- Records shown -
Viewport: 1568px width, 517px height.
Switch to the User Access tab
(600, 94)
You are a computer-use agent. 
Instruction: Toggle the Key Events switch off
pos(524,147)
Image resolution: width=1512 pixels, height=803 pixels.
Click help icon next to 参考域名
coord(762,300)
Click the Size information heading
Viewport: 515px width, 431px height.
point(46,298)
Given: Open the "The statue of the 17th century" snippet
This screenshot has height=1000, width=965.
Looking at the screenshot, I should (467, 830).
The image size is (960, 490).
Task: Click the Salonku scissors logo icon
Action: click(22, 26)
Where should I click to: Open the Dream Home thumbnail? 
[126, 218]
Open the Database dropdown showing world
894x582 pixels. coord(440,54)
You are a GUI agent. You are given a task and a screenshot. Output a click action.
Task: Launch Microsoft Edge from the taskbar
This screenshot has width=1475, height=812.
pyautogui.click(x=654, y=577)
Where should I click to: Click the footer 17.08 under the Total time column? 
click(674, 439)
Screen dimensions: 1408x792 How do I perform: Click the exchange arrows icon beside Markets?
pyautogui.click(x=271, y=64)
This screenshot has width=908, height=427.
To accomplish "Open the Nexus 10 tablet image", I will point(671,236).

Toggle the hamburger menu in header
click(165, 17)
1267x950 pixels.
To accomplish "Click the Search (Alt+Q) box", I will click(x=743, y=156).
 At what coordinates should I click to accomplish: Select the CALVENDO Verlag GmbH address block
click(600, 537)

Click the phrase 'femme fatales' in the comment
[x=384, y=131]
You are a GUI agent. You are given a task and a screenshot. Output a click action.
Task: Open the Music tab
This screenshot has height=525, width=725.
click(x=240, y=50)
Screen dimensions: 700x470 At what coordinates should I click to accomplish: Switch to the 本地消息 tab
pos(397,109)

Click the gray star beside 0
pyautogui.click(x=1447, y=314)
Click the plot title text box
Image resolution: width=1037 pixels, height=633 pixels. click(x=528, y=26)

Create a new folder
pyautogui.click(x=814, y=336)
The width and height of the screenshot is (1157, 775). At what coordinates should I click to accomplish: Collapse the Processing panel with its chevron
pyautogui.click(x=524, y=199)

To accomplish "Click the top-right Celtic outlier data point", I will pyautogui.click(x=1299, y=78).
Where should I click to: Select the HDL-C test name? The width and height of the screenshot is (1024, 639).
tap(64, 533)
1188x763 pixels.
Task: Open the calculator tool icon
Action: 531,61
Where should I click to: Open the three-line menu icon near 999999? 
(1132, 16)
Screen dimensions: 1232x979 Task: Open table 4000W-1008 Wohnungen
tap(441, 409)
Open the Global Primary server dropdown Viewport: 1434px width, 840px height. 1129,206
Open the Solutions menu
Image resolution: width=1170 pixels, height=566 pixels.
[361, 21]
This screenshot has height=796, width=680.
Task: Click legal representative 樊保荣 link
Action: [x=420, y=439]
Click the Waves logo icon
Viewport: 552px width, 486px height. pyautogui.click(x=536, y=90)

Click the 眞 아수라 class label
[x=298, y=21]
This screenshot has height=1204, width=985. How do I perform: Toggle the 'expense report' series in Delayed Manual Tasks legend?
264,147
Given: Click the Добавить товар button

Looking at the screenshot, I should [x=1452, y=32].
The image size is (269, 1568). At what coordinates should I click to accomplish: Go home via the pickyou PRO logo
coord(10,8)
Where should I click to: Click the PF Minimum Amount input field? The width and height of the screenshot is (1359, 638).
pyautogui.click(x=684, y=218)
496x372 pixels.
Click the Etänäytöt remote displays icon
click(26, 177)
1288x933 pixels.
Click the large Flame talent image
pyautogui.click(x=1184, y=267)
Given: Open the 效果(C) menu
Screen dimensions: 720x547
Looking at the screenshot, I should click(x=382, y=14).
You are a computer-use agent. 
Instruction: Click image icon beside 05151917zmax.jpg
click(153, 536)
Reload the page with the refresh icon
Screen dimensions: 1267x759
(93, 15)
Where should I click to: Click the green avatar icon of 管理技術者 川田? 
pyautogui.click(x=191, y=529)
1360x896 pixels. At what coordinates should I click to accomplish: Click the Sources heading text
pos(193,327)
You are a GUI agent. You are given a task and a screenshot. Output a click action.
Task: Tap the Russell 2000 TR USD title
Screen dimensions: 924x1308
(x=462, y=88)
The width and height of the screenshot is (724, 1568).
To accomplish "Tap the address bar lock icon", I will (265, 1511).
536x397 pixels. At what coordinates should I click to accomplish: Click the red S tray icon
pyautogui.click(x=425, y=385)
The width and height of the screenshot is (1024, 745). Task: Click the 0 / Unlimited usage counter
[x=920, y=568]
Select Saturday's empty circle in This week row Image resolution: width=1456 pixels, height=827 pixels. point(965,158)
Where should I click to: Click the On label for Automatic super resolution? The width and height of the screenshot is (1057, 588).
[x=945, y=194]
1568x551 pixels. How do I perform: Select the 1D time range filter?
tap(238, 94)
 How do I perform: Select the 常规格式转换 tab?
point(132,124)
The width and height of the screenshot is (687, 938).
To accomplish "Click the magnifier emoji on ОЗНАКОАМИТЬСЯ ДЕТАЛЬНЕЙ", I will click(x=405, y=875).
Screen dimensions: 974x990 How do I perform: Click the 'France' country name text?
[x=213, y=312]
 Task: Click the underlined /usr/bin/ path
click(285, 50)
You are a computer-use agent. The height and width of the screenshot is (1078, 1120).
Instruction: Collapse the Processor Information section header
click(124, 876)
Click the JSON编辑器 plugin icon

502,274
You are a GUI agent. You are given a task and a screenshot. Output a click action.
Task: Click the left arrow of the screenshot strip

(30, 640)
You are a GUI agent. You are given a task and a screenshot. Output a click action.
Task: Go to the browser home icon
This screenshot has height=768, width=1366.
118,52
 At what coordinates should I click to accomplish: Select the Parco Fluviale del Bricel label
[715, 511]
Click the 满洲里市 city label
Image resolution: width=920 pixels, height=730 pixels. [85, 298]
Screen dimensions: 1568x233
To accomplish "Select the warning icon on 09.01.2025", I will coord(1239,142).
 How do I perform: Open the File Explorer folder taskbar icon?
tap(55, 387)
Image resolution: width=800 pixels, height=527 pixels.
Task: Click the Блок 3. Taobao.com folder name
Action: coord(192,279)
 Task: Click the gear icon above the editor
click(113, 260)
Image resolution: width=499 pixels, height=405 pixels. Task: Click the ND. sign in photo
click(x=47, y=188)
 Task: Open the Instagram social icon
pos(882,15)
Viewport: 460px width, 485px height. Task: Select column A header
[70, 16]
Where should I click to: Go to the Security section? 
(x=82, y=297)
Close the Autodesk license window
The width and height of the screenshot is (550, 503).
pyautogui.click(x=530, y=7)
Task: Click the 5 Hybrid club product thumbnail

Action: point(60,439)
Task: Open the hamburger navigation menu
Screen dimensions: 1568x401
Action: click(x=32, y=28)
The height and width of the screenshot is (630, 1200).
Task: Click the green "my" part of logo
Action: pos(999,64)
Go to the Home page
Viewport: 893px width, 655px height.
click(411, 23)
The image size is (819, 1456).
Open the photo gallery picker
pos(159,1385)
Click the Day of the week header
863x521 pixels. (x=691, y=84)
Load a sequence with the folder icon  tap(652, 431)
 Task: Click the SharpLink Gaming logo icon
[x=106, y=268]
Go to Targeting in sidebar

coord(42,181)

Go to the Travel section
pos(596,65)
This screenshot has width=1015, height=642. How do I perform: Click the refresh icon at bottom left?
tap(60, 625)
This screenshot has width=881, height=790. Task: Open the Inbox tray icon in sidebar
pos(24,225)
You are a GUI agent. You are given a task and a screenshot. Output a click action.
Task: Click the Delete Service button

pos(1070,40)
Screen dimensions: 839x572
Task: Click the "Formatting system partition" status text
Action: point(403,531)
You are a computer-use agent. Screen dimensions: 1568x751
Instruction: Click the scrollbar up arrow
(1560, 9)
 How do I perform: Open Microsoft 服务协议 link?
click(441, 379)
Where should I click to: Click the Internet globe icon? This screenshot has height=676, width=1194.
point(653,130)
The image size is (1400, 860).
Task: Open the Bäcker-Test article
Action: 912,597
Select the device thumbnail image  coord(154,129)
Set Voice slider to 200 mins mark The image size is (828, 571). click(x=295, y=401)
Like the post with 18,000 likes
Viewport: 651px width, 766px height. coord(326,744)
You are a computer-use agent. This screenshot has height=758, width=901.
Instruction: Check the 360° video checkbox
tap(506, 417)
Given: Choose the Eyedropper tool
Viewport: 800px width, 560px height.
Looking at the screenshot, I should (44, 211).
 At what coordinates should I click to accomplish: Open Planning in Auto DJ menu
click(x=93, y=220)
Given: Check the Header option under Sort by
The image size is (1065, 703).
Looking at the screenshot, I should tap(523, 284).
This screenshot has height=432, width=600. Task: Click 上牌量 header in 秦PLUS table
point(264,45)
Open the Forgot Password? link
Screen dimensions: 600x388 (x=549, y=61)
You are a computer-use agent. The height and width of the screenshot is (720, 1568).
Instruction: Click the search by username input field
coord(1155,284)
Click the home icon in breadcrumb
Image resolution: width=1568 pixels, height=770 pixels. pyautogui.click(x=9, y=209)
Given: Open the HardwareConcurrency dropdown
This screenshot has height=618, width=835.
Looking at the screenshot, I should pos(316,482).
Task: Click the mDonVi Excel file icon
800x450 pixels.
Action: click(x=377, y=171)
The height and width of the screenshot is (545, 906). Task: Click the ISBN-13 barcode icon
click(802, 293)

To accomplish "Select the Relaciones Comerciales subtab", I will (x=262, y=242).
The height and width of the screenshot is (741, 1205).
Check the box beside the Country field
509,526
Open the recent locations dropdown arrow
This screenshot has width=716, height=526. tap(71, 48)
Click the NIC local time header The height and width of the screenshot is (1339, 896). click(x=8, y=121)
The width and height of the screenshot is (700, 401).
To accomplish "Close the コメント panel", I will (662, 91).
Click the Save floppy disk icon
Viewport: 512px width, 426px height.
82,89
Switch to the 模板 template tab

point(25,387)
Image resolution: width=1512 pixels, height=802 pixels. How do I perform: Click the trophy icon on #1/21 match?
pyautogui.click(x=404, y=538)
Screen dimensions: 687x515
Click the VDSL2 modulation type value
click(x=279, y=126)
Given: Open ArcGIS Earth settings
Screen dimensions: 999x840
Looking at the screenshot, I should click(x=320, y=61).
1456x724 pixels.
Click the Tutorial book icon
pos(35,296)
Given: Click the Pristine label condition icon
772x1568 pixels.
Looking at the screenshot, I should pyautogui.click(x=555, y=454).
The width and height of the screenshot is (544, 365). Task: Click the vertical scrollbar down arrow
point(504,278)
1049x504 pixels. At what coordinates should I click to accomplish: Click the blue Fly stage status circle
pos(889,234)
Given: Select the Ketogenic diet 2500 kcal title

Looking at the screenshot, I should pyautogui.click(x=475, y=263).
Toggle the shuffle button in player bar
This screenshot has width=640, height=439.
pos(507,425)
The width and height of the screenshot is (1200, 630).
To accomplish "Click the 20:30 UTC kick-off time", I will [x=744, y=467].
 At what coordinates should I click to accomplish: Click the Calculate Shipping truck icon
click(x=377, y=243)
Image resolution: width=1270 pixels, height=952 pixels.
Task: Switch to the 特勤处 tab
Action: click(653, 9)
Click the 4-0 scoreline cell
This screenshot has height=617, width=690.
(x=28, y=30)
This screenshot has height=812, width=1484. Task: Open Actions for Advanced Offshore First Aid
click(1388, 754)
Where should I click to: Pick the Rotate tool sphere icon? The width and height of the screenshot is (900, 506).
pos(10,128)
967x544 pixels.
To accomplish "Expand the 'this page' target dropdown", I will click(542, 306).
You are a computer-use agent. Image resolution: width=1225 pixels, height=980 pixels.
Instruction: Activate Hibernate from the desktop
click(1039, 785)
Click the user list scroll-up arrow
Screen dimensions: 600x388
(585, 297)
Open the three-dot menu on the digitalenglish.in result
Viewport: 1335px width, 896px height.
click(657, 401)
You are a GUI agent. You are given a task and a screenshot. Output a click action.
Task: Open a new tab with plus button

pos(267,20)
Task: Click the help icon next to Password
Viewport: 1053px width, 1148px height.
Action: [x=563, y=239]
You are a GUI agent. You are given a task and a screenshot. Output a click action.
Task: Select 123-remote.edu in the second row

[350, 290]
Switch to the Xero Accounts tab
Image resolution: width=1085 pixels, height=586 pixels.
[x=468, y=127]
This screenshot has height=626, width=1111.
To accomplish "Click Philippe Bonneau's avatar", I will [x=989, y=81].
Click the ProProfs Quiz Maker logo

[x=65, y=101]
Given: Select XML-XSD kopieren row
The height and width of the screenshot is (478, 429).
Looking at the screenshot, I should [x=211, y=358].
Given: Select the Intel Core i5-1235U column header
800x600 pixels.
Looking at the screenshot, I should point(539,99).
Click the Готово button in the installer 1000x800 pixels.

- Task directions -
Everything starting at the line containing "Image resolution: width=499" and ending at the line containing "Select the device" in the records above should be repeated exactly, and only that.

- Response to the exercise -
Image resolution: width=499 pixels, height=405 pixels. Task: Click the ND. sign in photo
click(x=47, y=188)
 Task: Open the Instagram social icon
pos(882,15)
Viewport: 460px width, 485px height. Task: Select column A header
[70, 16]
Where should I click to: Go to the Security section? 
(x=82, y=297)
Close the Autodesk license window
The width and height of the screenshot is (550, 503).
pyautogui.click(x=530, y=7)
Task: Click the 5 Hybrid club product thumbnail

Action: point(60,439)
Task: Open the hamburger navigation menu
Screen dimensions: 1568x401
Action: click(x=32, y=28)
The height and width of the screenshot is (630, 1200).
Task: Click the green "my" part of logo
Action: pos(999,64)
Go to the Home page
Viewport: 893px width, 655px height.
click(411, 23)
The image size is (819, 1456).
Open the photo gallery picker
pos(159,1385)
Click the Day of the week header
863x521 pixels. (x=691, y=84)
Load a sequence with the folder icon  tap(652, 431)
 Task: Click the SharpLink Gaming logo icon
[x=106, y=268]
Go to Targeting in sidebar

coord(42,181)

Go to the Travel section
pos(596,65)
This screenshot has width=1015, height=642. How do I perform: Click the refresh icon at bottom left?
tap(60, 625)
This screenshot has width=881, height=790. Task: Open the Inbox tray icon in sidebar
pos(24,225)
You are a GUI agent. You are given a task and a screenshot. Output a click action.
Task: Click the Delete Service button

pos(1070,40)
Screen dimensions: 839x572
Task: Click the "Formatting system partition" status text
Action: point(403,531)
You are a computer-use agent. Screen dimensions: 1568x751
Instruction: Click the scrollbar up arrow
(1560, 9)
 How do I perform: Open Microsoft 服务协议 link?
click(441, 379)
Where should I click to: Click the Internet globe icon? This screenshot has height=676, width=1194.
point(653,130)
The image size is (1400, 860).
Task: Open the Bäcker-Test article
Action: 912,597
Select the device thumbnail image  coord(154,129)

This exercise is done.